-- TRECHO PARA LEITURA --

____________

Harris defendia que o princípio da classificação não deveria ser simplesmente pautado nos objetos de estudo, como fizeram os classificadores das ciências, mas sim um princípio composto entre forma e conteúdo, que alcançasse, de algum modo, uma concretude e uma praticidade. Para tanto, Harris (1870) definiu algumas regras:
Iniciar sempre com os assuntos que estivessem mais próximos da realização do princípio característico da classe geral, ordenando-os sequencialmente com base nos assuntos que realizam tal princípio da maneira mais completa para a menos completa, marcando a transição para a classe seguinte. A classe seguinte devia ser ordenada com os assuntos mais intimamente ligados ao precedente, prosseguindo, posteriormente, para a transição à próxima classe. Por exemplo,
“Philosophy” is the highest type of Science, and hence begins the catalogue. Science ends with the useful Arts, which form a transition to division of Esthetic/Art, and this should commence with de Fine Arts, and be followed by Poetry. Geograph, as being of the most external character, precedes History (HARRIS, 1870, p. 120).
Os tratados gerais deveriam vir em primeiro lugar, incluindo os compêndios e as chamadas filosofias do assunto (que normalmente não passam de meros compêndios). Em seguida deveria vir o exemplo principal e mais relevante da classe superior, seguido por suas realizações menos importantes. Mas na Ciência este princípio é modificado pelo da ordem do desenvolvimento científico, onde primeiro se apresenta o resumo e depois os aspectos mais complexos e concretos. Como exemplo para as divisões finais, Harris (1870, p. 121) apresenta:
1st. Compends of History
2nd. Histories of Nations; this being the normal type of History
3rt. Biografy; this being History on a small scale.

____________

-- SEÇÃO DE DADOS --
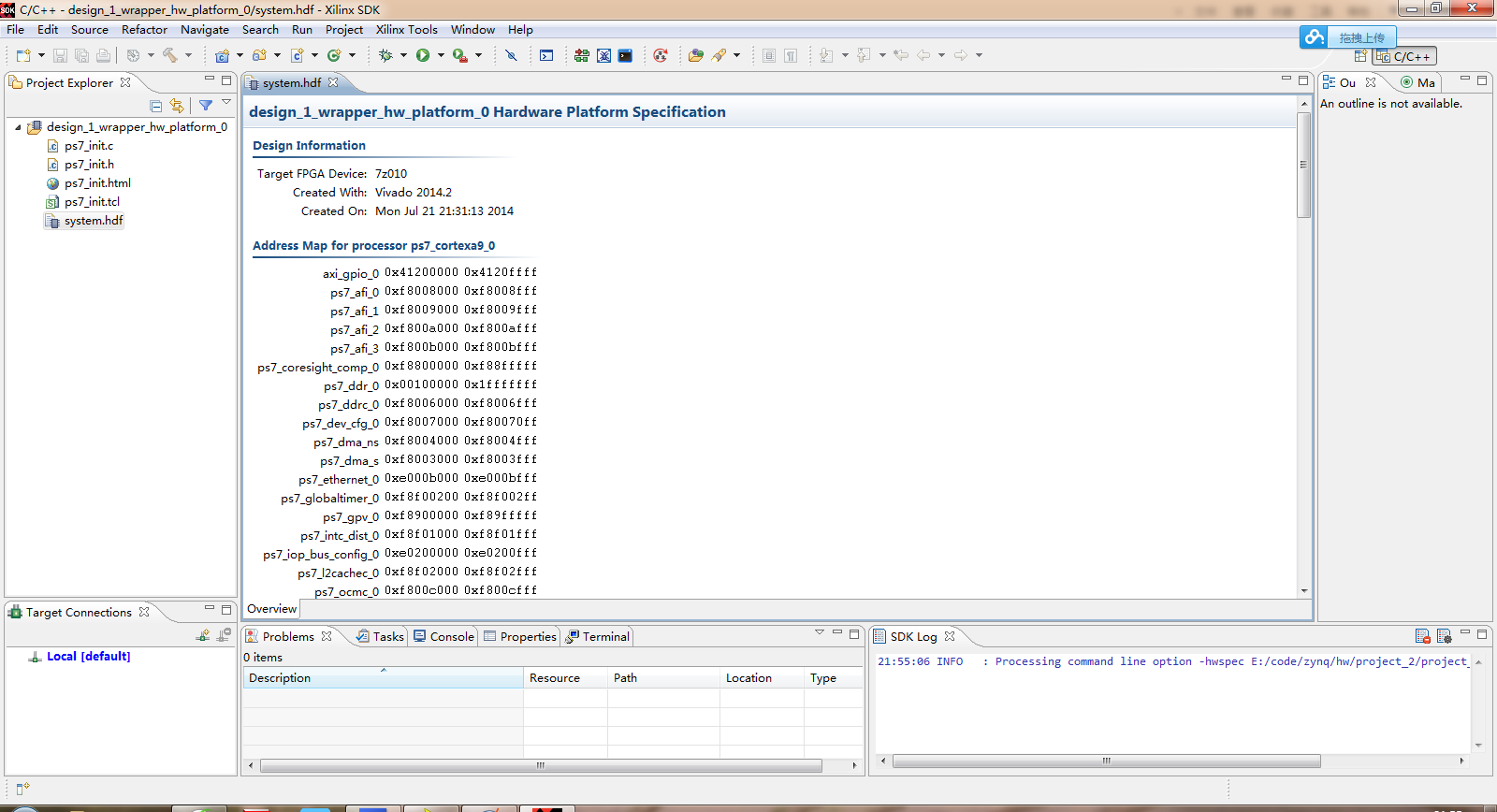Click the Open Terminal toolbar icon

tap(546, 55)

____________

-- DETALHES DA TAREFA --
Prossiga com o trecho sobre as regras de classificação de Harris a partir da última linha mostrada.

-- RESPOSTA DA TAREFA --
Coleções e miscelâneas deveriam ser localizadas no final da classe. Obras completas de um autor e coleções completas deveriam ser mantidas juntas respeitando o assunto abordado, sob um cabeçalho especial relativo ao assunto (HARRIS, 1870). Por exemplo, dicionários de belas artes seriam inseridos na classe Belas Artes, e não em Dicionários Gerais no Apêndice.
Obras que não pertenciam exatamente a alguma seção ou que tratassem de assuntos heterogêneos que não convergiam com um cabeçalho mais geral, deveriam ser classificadas de acordo com o assunto predominante ou de acordo com a proposta principal do livro. Para esses casos, Harris (1870) sugeriu a elaboração de referências cruzadas no catálogo. O autor apresentou neste ponto uma clara preocupação em preservar o capital intelectual do autor da obra, e chegou a citar como exemplo: “Book on Architecture may fall under Mechanic Arts, or under Fine Arts, according to the point of view taken by the author in composing the work” (HARRIS, 1870, p. 121).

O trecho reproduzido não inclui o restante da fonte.